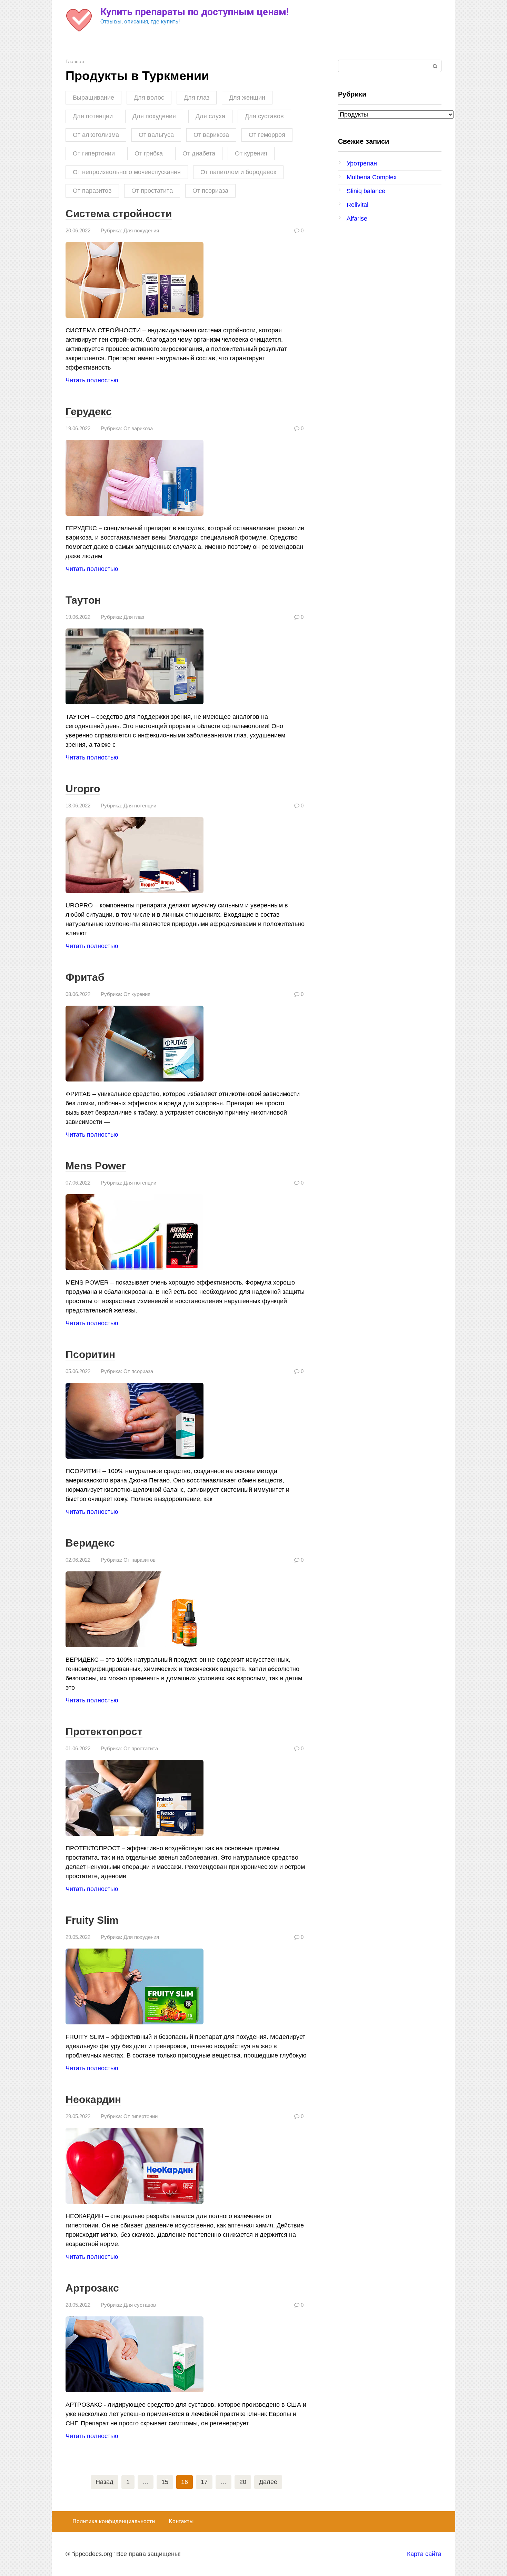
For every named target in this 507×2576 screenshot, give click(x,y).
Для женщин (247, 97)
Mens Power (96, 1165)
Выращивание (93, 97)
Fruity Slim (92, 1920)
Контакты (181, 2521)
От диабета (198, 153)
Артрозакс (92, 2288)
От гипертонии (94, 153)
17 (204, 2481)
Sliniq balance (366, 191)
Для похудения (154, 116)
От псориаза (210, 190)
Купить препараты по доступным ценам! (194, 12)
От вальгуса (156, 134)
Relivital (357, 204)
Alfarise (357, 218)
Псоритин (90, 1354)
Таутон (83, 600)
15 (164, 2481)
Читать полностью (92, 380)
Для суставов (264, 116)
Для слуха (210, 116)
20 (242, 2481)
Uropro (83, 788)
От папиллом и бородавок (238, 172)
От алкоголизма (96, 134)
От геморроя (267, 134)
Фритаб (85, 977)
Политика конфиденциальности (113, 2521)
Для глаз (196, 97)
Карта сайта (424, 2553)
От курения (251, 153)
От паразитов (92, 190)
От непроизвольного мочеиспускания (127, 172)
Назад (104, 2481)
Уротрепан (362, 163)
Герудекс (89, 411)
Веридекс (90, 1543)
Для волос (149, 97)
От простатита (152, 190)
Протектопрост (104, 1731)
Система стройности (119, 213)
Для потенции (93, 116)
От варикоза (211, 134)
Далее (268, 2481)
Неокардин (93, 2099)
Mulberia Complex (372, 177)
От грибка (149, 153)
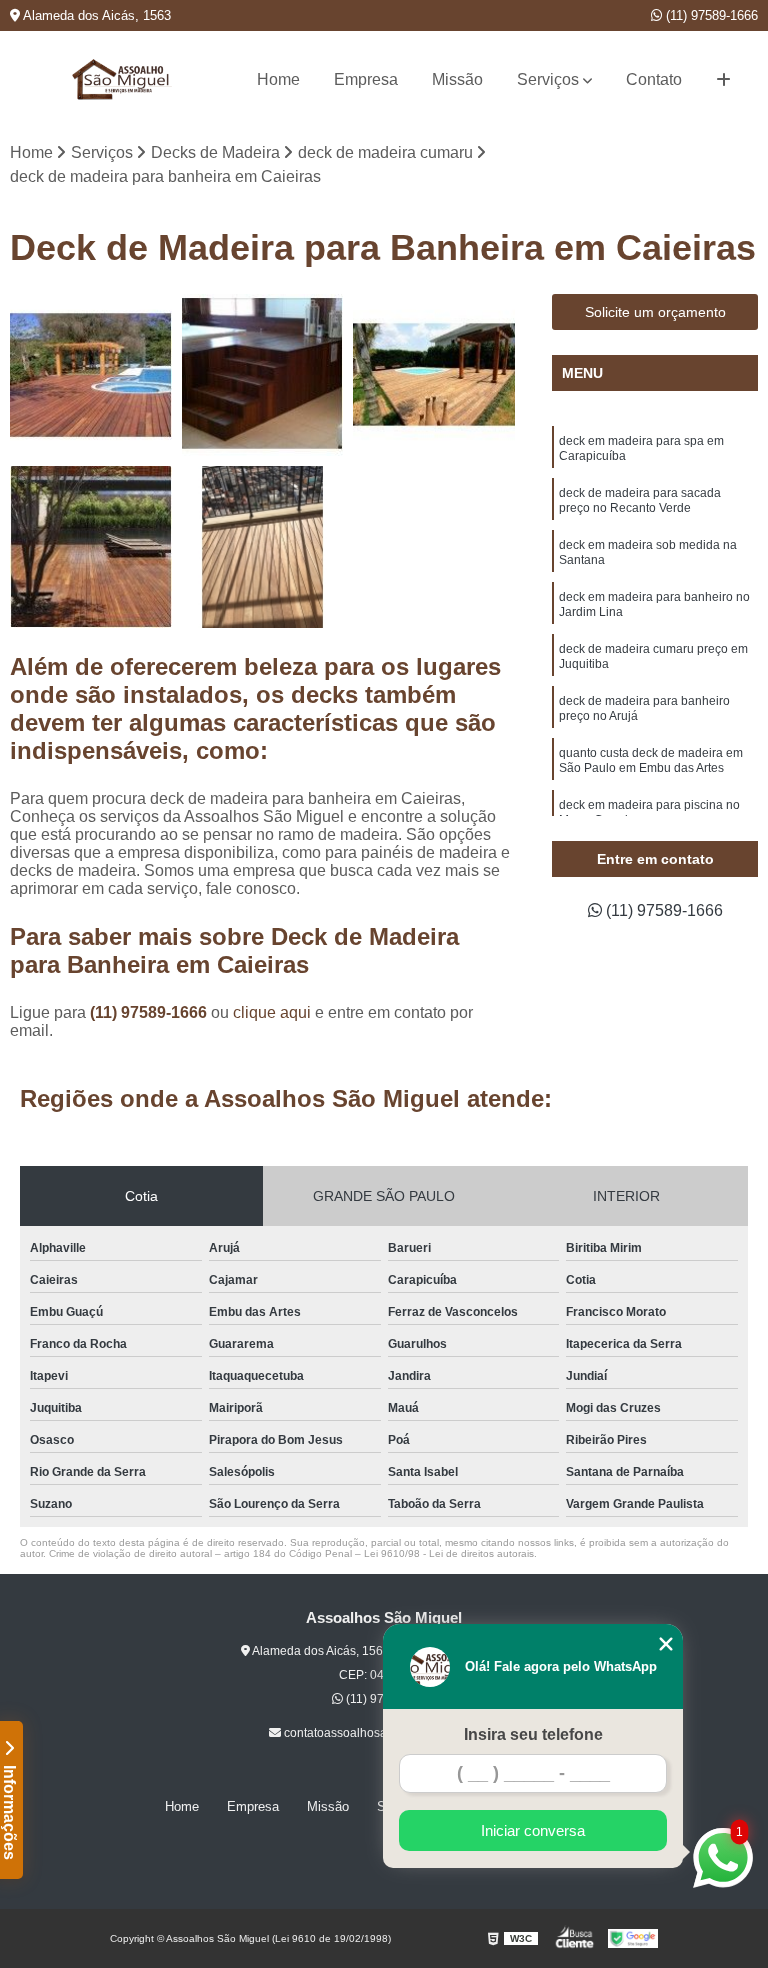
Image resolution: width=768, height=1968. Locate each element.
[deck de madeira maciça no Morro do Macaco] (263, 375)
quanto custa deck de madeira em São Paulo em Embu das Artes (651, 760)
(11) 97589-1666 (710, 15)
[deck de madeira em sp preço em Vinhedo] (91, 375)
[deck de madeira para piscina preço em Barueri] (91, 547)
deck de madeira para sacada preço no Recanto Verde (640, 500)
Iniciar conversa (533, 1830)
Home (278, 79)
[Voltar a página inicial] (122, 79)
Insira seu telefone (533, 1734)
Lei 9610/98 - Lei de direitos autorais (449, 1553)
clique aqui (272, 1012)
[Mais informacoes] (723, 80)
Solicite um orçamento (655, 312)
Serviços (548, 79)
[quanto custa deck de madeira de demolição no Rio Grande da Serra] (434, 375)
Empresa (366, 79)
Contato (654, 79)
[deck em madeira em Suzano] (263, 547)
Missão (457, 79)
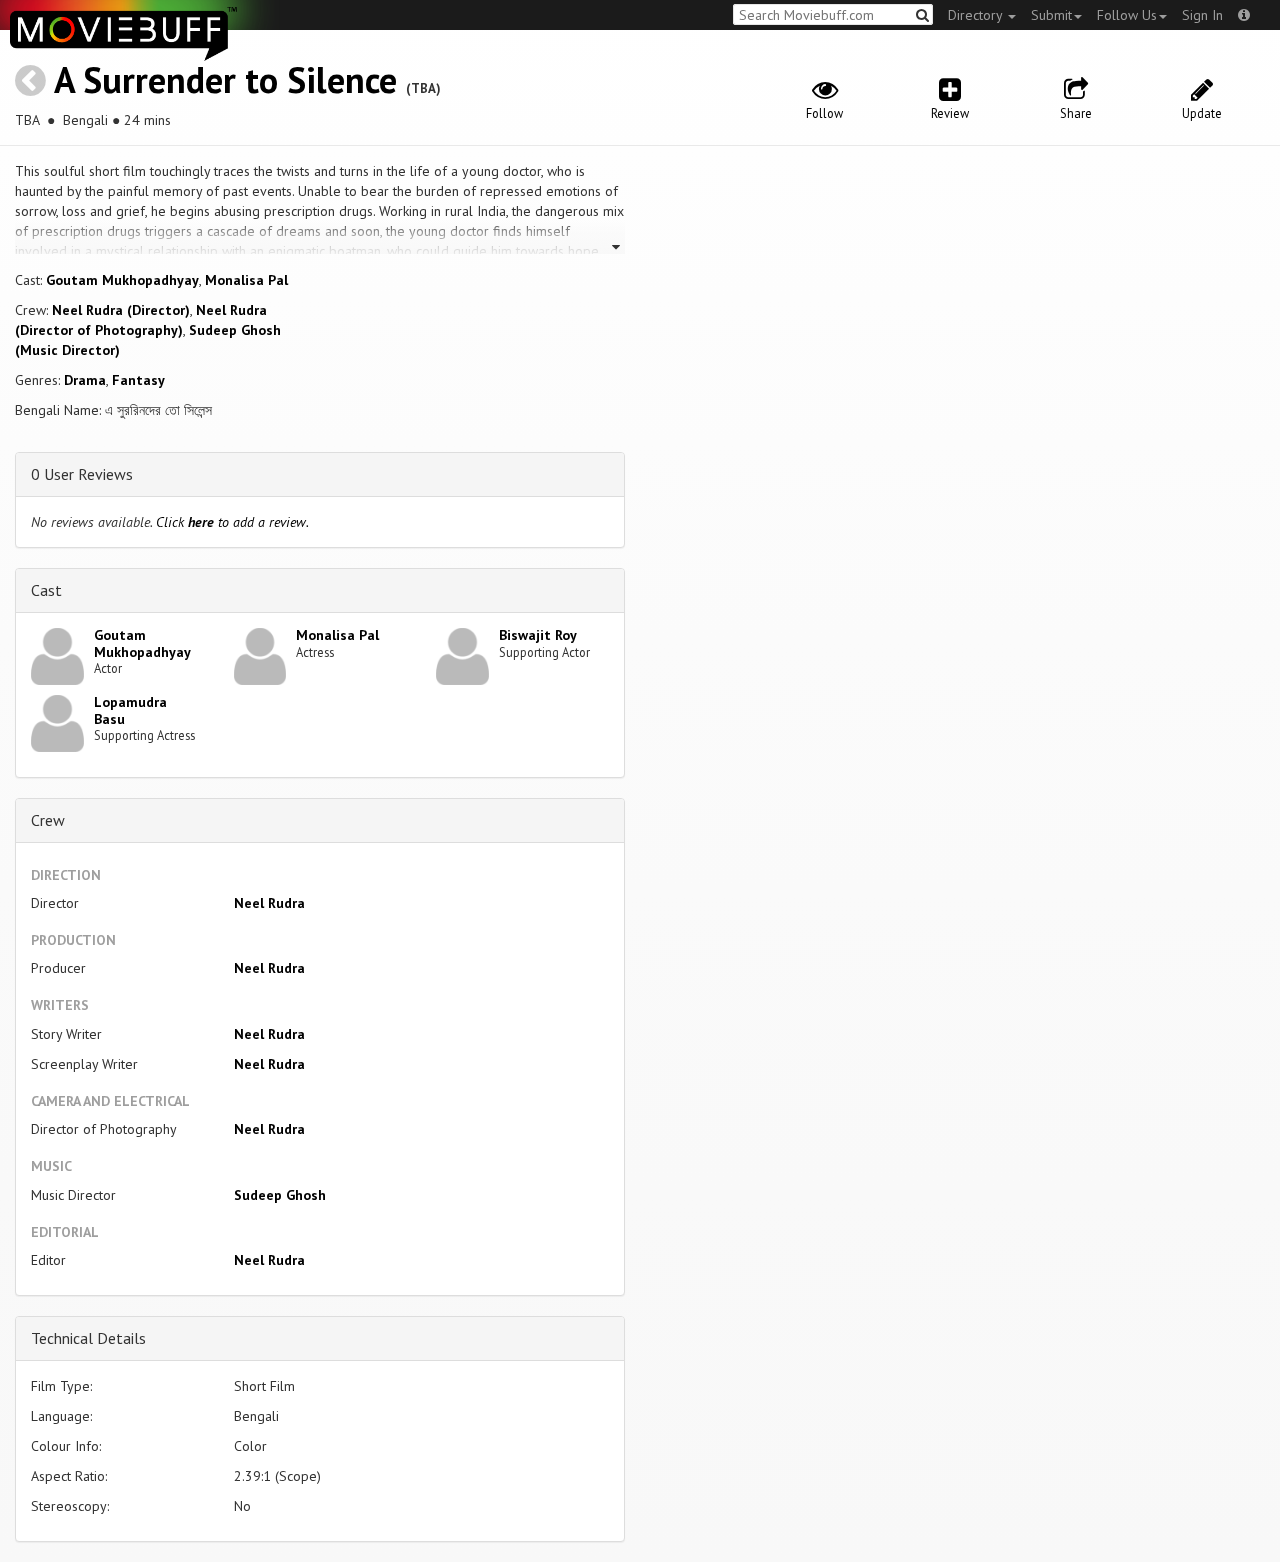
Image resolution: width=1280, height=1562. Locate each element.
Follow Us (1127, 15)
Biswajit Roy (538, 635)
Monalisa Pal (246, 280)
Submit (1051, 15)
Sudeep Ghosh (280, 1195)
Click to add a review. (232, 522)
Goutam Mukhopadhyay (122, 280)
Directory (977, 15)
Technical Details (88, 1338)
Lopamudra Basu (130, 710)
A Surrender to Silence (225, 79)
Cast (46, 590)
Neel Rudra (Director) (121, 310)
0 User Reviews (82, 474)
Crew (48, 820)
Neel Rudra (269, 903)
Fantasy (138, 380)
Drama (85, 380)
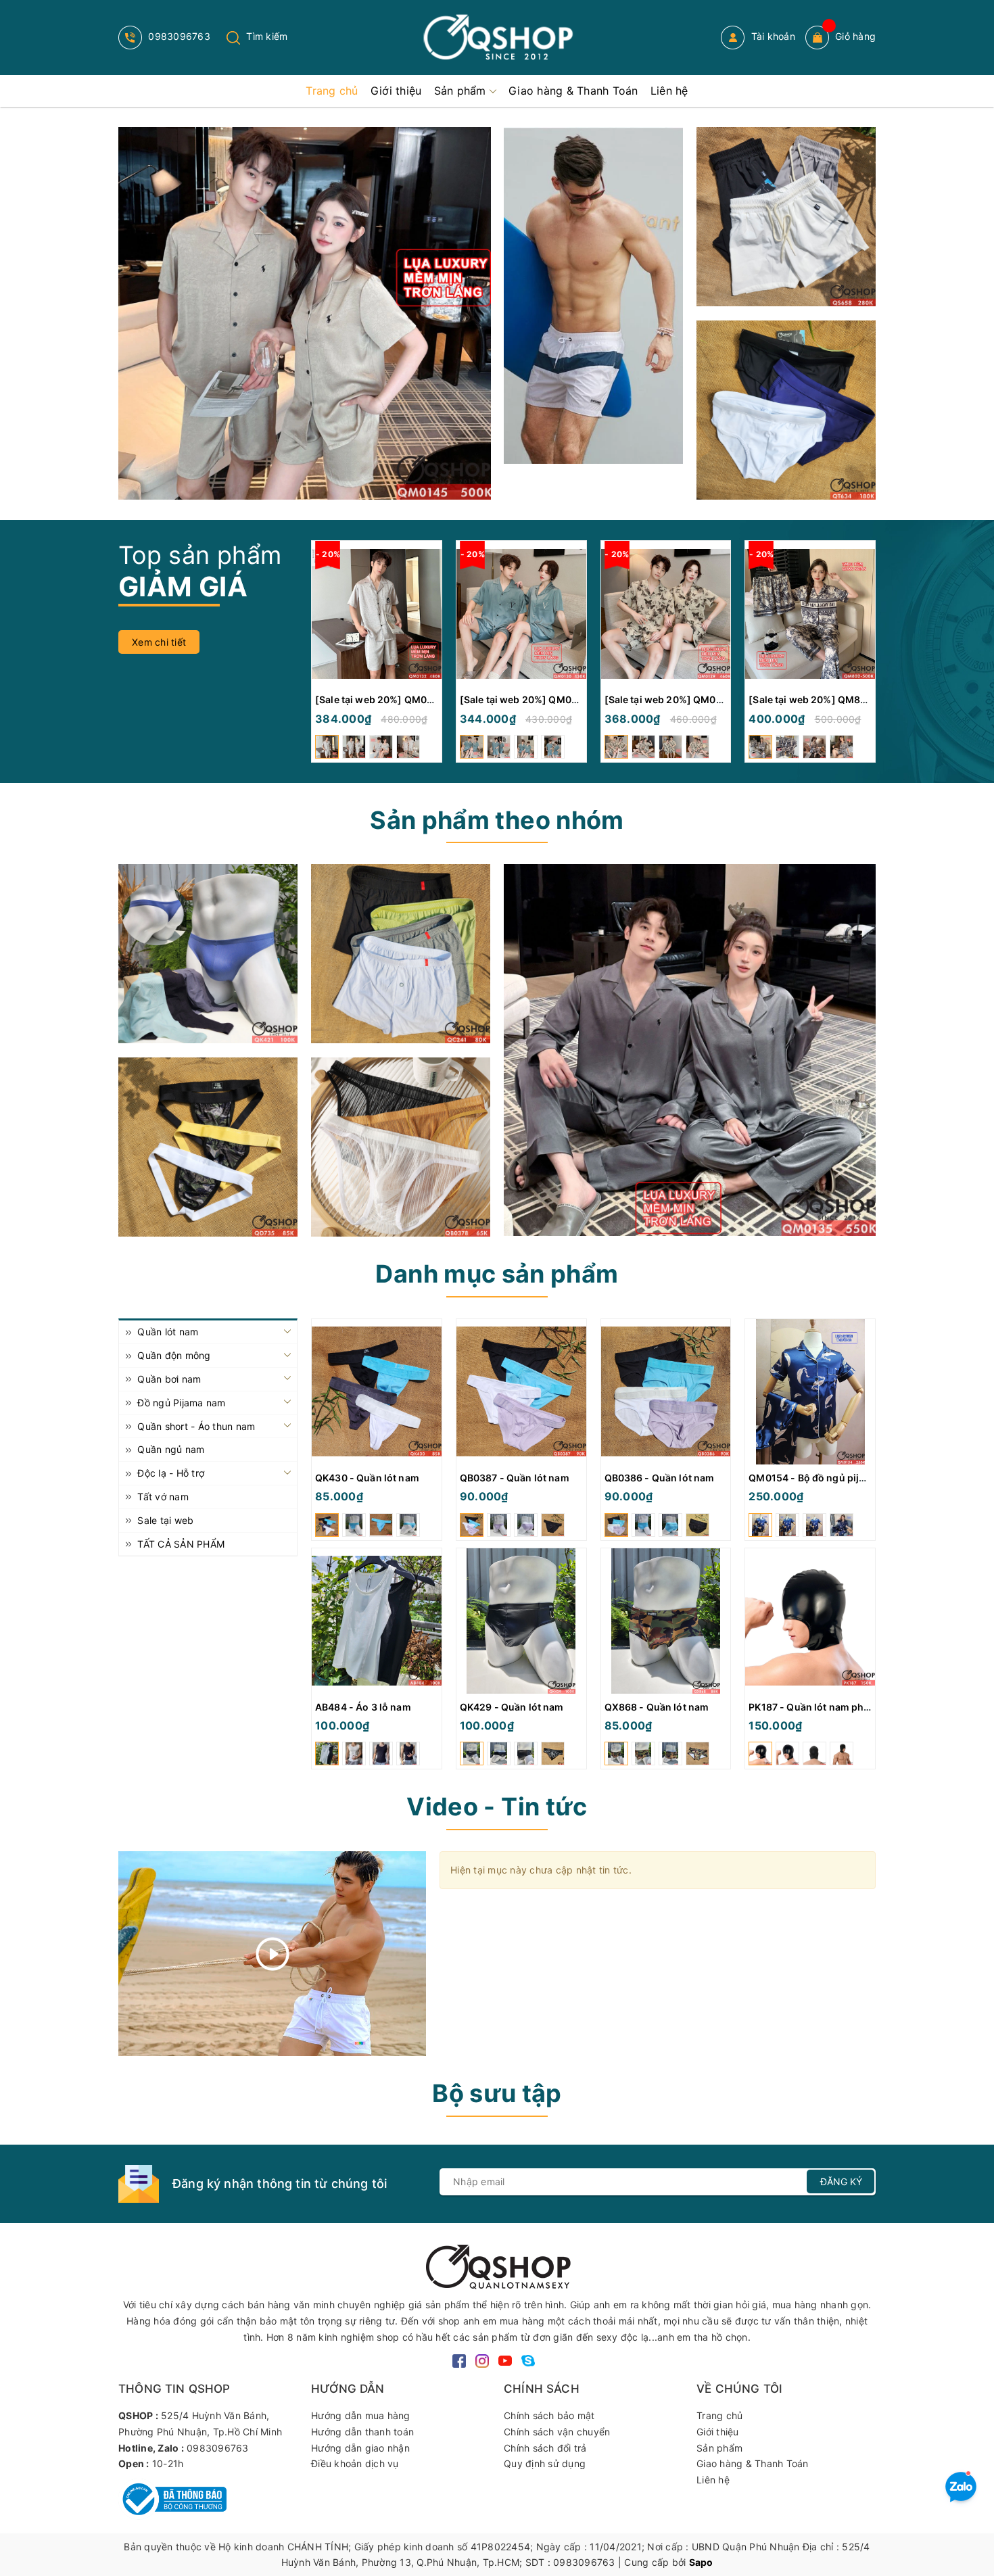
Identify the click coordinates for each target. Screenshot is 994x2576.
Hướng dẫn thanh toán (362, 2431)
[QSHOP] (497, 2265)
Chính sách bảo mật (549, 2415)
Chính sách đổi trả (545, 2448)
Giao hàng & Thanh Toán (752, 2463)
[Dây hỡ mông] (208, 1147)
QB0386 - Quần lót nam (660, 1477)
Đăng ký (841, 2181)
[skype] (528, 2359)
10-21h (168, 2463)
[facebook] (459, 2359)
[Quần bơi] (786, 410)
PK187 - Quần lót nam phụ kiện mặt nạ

Instructions to follow | Only what runs from the line with "[quanto custa deck" through the last line of the listing above belongs in the answer, set down exactly and free of pictures.

Written answer |
[quanto custa deck de madeira de demolição no Rio Grande da Serra] (434, 375)
Empresa (366, 79)
Contato (654, 79)
[deck em madeira em Suzano] (263, 547)
Missão (457, 79)
Image resolution: width=1280, height=1562. Locate each element.
Follow Us (1127, 15)
Biswajit Roy (538, 635)
Monalisa Pal (246, 280)
Submit (1051, 15)
Sudeep Ghosh (280, 1195)
Click to add a review. (232, 522)
Goutam Mukhopadhyay (122, 280)
Directory (977, 15)
Technical Details (88, 1338)
Lopamudra Basu (130, 710)
A Surrender to Silence (225, 79)
Cast (46, 590)
Neel Rudra (Director) (121, 310)
0 User Reviews (82, 474)
Crew (48, 820)
Neel Rudra (269, 903)
Fantasy (138, 380)
Drama (85, 380)
Identify the click coordinates for each target. Screenshot is 994x2576.
Hướng dẫn thanh toán (362, 2431)
[QSHOP] (497, 2265)
Chính sách bảo mật (549, 2415)
Chính sách đổi trả (545, 2448)
Giao hàng & Thanh Toán (752, 2463)
[Dây hỡ mông] (208, 1147)
QB0386 - Quần lót nam (660, 1477)
Đăng ký (841, 2181)
[skype] (528, 2359)
10-21h (168, 2463)
[facebook] (459, 2359)
[Quần bơi] (786, 410)
PK187 - Quần lót nam phụ kiện mặt nạ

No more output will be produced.